Streamline insolvency resolution with code

There is a need to strengthen the insolvency resolution process. The Insolvency and Bankruptcy Board of India (IBBI) needs to quickly finalize the Code of Conduct for the Creditors’ Committee (CoC), mainly in banks. The code aims to clarify the scope of the CoC’s responsibilities. This adds another layer of oversight, as banks are already regulated by the RBI and public sector bankers also come under the Prevention of Corruption Act. Draft standards that cover disclosure of any conflict of interest, non-acquisition of debtor company assets, and compliance with bankruptcy code deadlines are acceptable. Rigorous enforcement must go hand in hand.

A more balanced CoC that includes operational creditors, giving voting rights commensurate with their amounts owed, is needed. Today, the banks represented in the CoC are in the driver’s seat with the power to decide whether to keep the troubled company as a “going concern” or liquidate it.

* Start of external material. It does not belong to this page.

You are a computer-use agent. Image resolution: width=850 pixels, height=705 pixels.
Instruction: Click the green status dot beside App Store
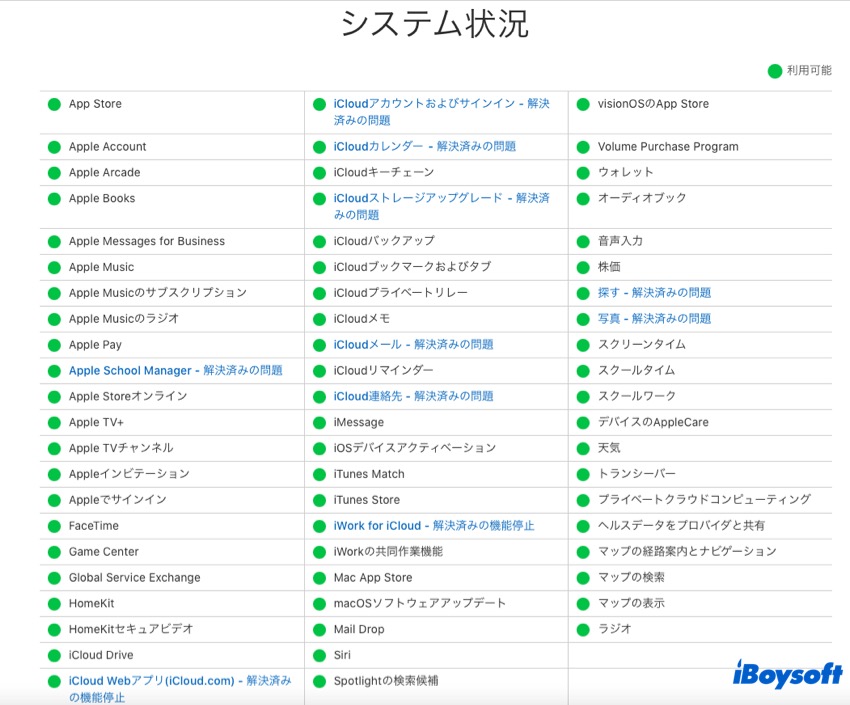[x=54, y=104]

The only exception is the housing sector. The priority of payments in a resolution plan that involves the sale of the business as a “going concern” is decided by the CoC. And proceeds from the company’s liquidation must first be distributed to secured lenders and pay workers’ dues before payments are made to unsecured and operational creditors. This was reaffirmed by the Supreme Court.

Operational creditors include MSMEs and small entities. Thus, fears that payments made to operational creditors will be almost negligible under the resolution plan are not misplaced. But any change in the composition of the CoC and the legislative regime towards payment to operational creditors to arrive at a fair and equitable distribution must be carefully considered.